Wednesday, December 11, 2013

TRUE CRIME TUESDAY for December 10, 2013

Definitely in the Running For Worst Boss of the Year

You can be sure that car dealer Larry Barnett won't be getting any presents on Boss's Day next year, after he tried to hire a hit man to knock off a former employee. The almost victim discovered the plot quite by accident.  Mr. Barnett was on another phone hiring the assassin when he butt dialed the victim, who overheard the plot and called police.

This economy has been rough on the average working man and woman the past five years, but there was a time when the worst that could happen was being fired. Apparently, a lot has changed in the world of business. It's becoming a lot more cutthroat...literally!


U.S. and British Spies Infiltrate Middle Earth. Will Gollum Have His Phone Tapped?

You have to hand it to our spy agencies. They'll go anywhere to uncover a terrorist plot against America...even if that means chasing down suspects like elves, gnomes and supermodels, according to an article in the New York Times. Spies have targeted World of Warcraft and Second Life, and have gone so far as to create avatars to collect data on players and recruit informants. The theory is that the games may be hotbeds of communication between terrorists. According to one memo,  "Virtual games “are an opportunity!” another 2008 N.S.A. document declared."

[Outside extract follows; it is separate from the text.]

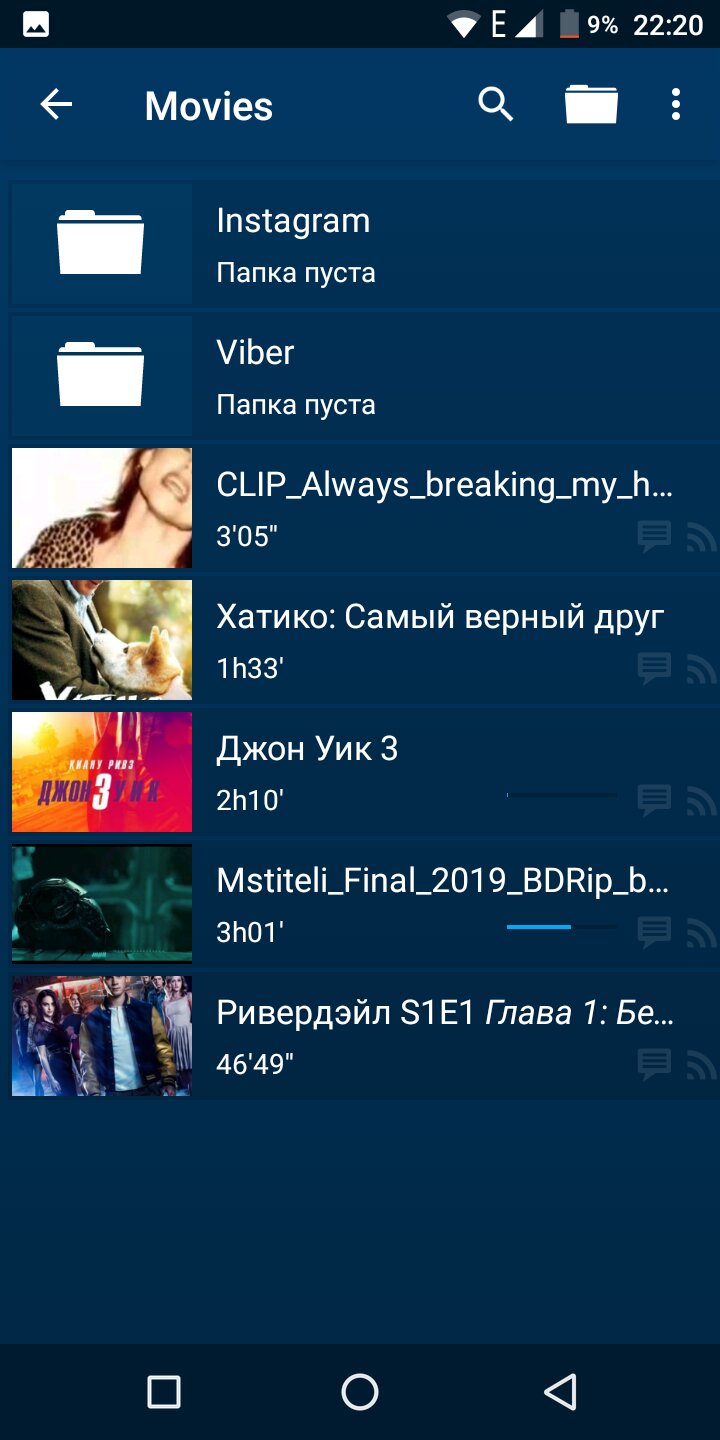Tap subtitles icon on Джон Уик 3
This screenshot has height=1440, width=720.
[655, 801]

It's an opportunity alright...an opportunity to play games and oogle girls (which your taxes are paying for, by the way). Yeah, I can see how super models might pose a threat to national security. Bet they watched the Victoria's Secret Fashion Show this year, too.

TSA Seizes Gun at the Airport...From a Sock Monkey

Seattle resident Phyllis May, who makes sock monkeys and sells them online, got a shock at the St. Louis airport recently when a TSA agent pulled her carry-on bag from the scanner.  The small business owner was told that she had a gun in her bag, and it was seized.

 The gun actually belonged to her sock monkey. The weapon is about the size of three quarters laid end to end. It weighs less than one ounce.

When Ms. May protested, the agent allegedly said, "If I held it up to your neck, you wouldn’t know if it was real or not...". The agent also told her to contact the police about the incident.

Her sewing supplies were also seized, although she got them back, minus the weapon (naturally).

No word on the whereabouts of the sock monkey suspect, Rooster Monkburn, and we have been unable to determine if he was arrested or if bail has been set.